Aim of the task: Every line from the first one in the data below through the line holding "Task: Click the orange 1.1265 price label" is to be written out exactly, with the pictures omitted.
------------------------------------------------------------------------
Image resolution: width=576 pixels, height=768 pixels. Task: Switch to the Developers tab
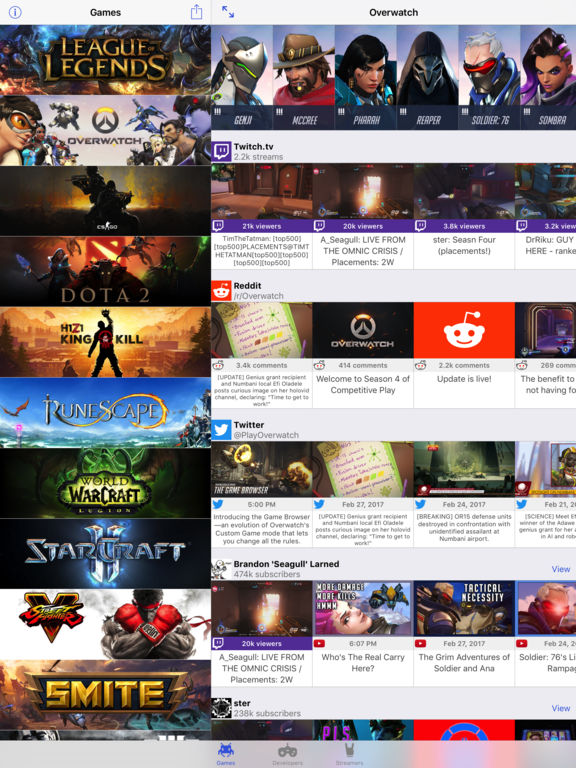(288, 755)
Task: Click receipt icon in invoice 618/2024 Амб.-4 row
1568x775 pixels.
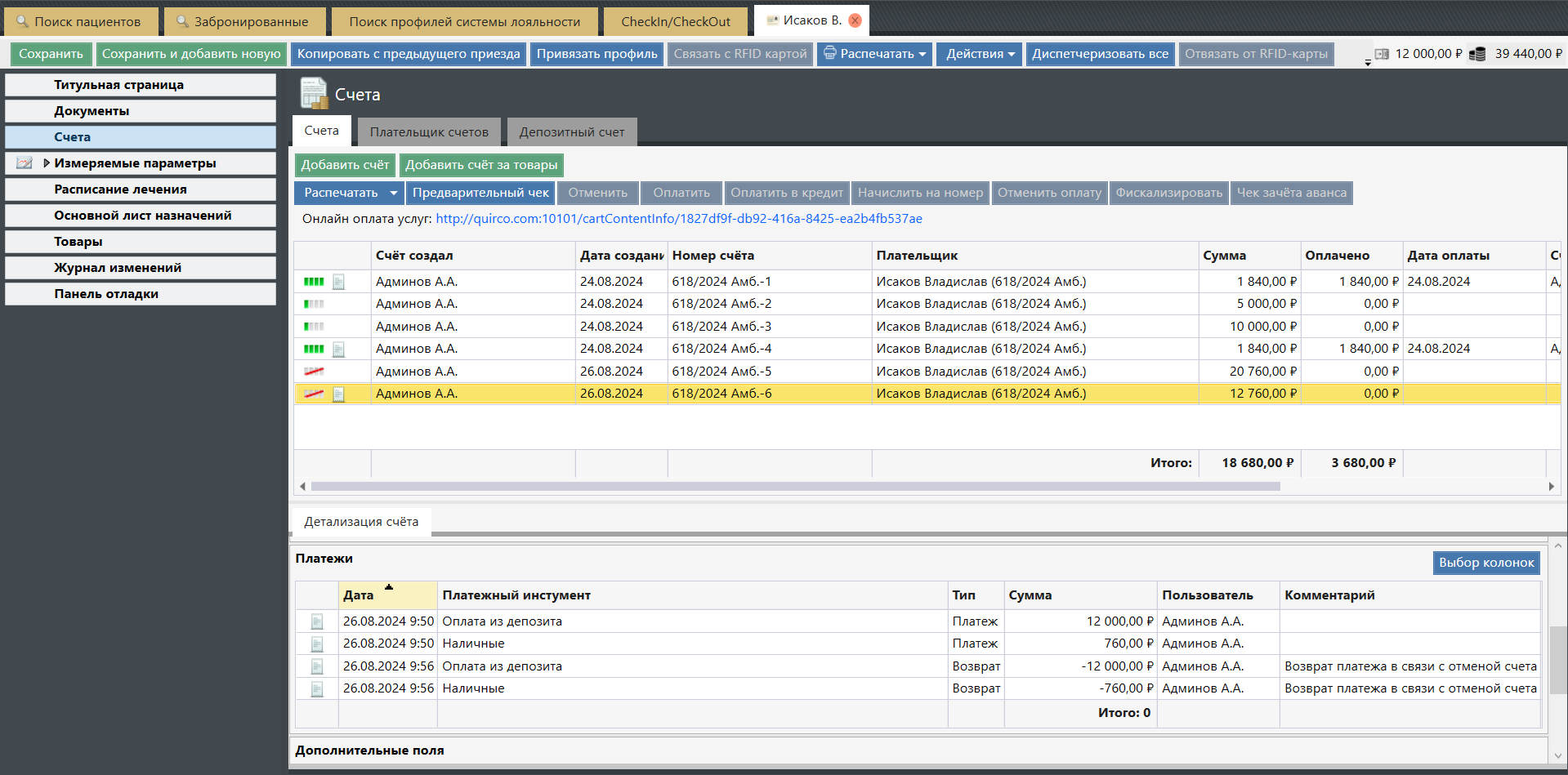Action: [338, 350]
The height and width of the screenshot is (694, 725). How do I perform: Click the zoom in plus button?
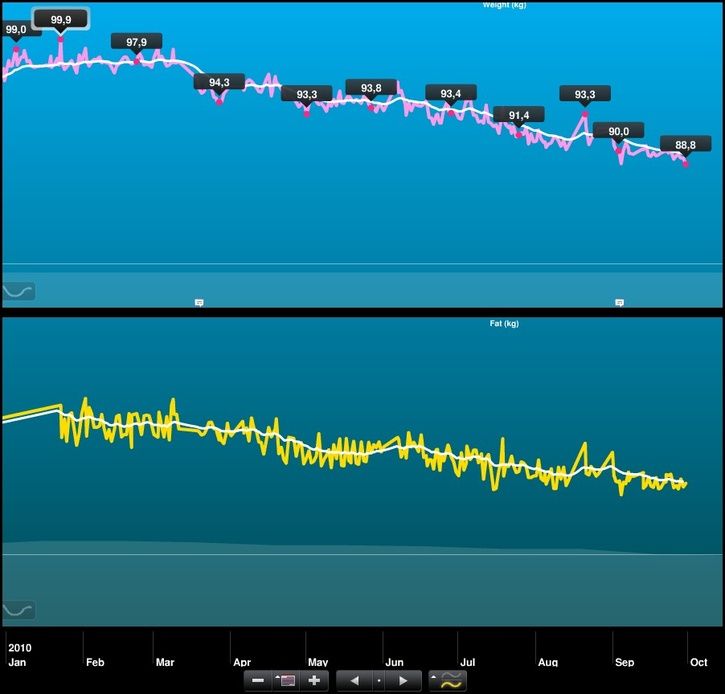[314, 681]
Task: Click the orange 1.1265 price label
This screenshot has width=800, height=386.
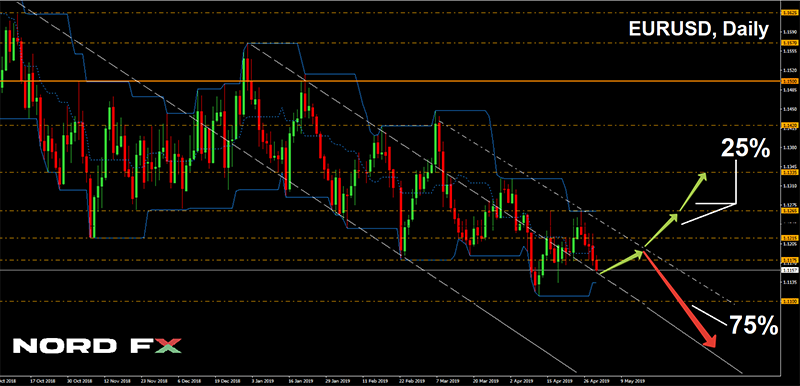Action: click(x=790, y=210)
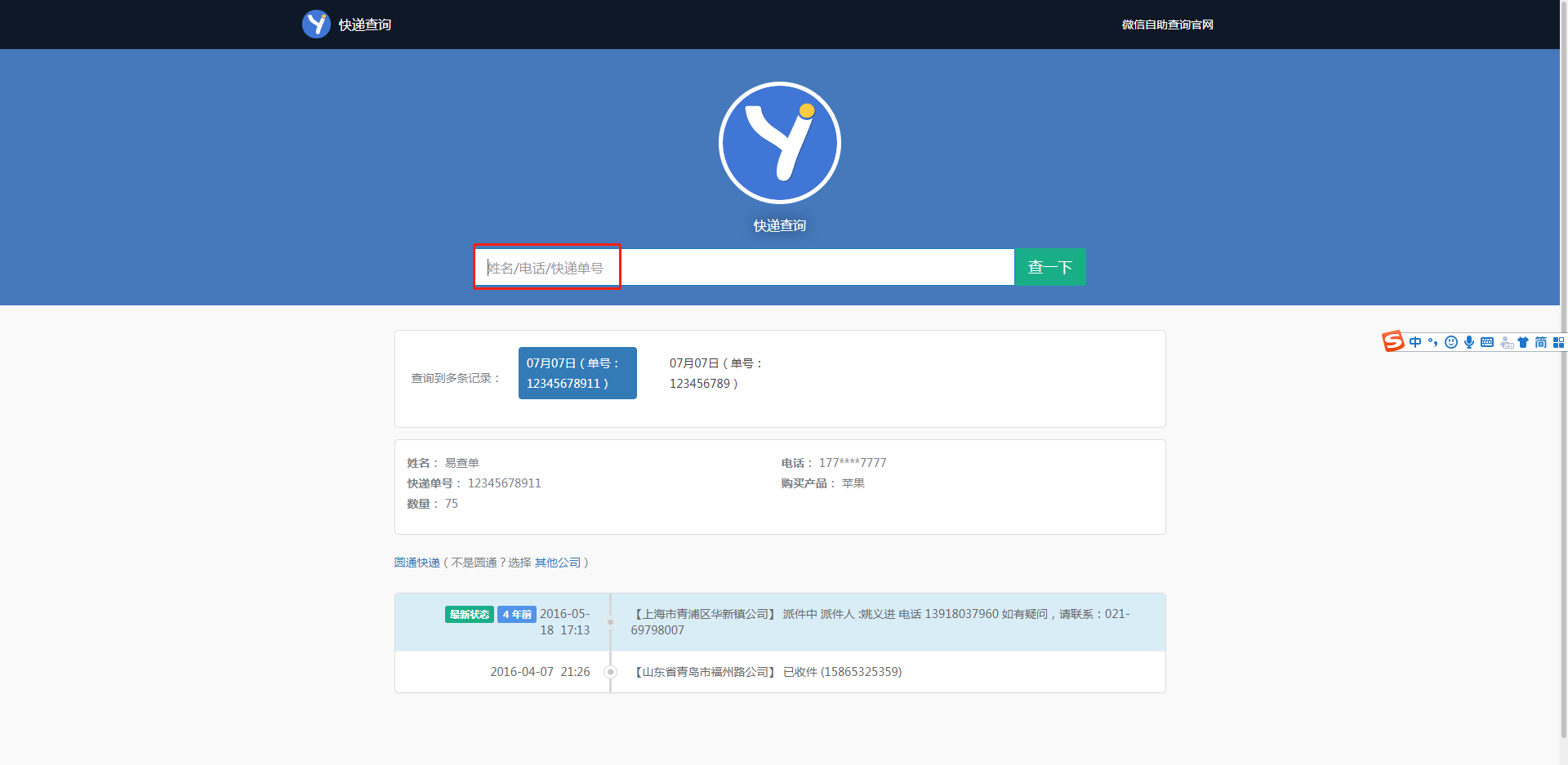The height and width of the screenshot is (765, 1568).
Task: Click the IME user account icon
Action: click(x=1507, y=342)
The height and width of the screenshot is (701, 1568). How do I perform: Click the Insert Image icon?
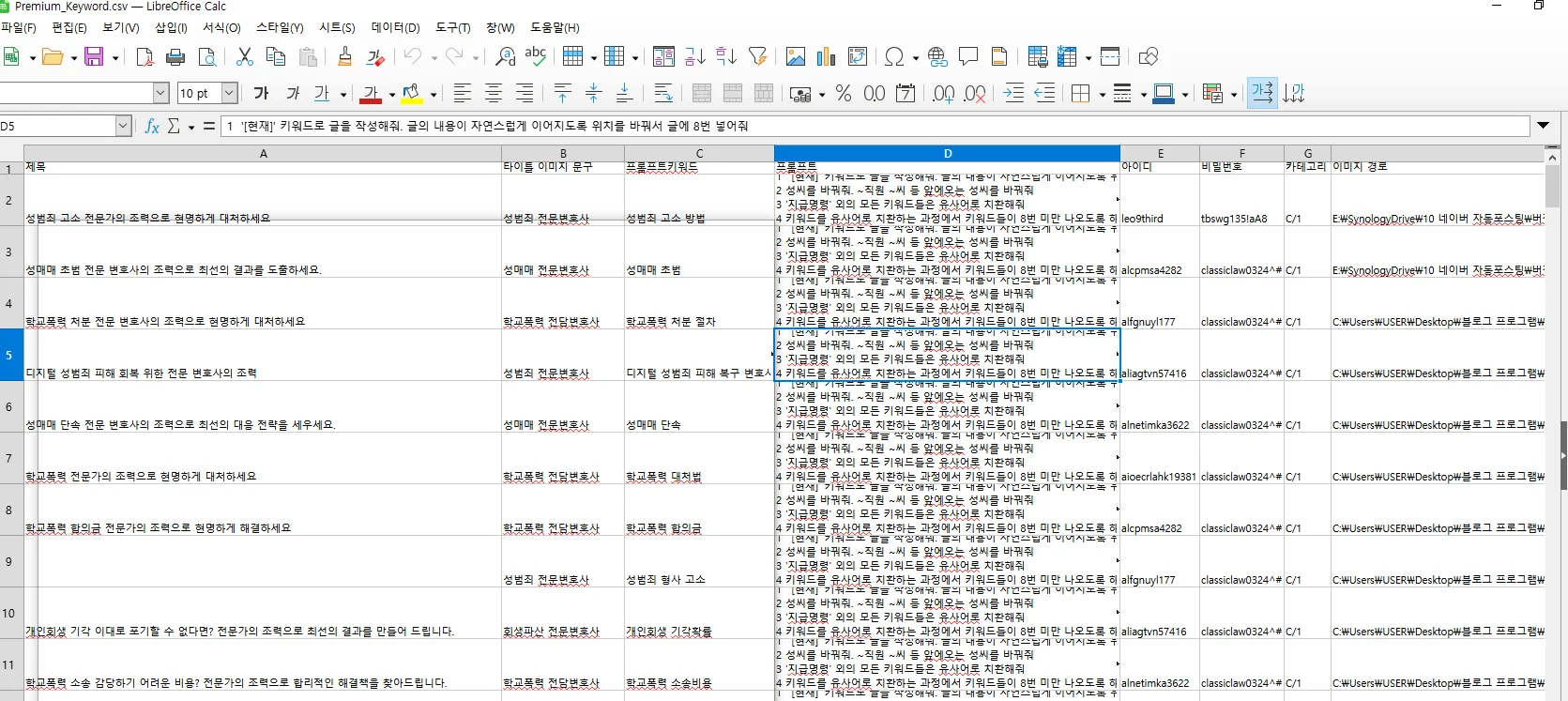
------------------------------------------------------------------------
Written response:
Image resolution: width=576 pixels, height=768 pixels. Task: Switch to the Developers tab
(288, 755)
Task: Click receipt icon in invoice 618/2024 Амб.-4 row
1568x775 pixels.
Action: [338, 350]
The height and width of the screenshot is (694, 725). How do I perform: Click the zoom in plus button?
[314, 681]
Task: Click the orange 1.1265 price label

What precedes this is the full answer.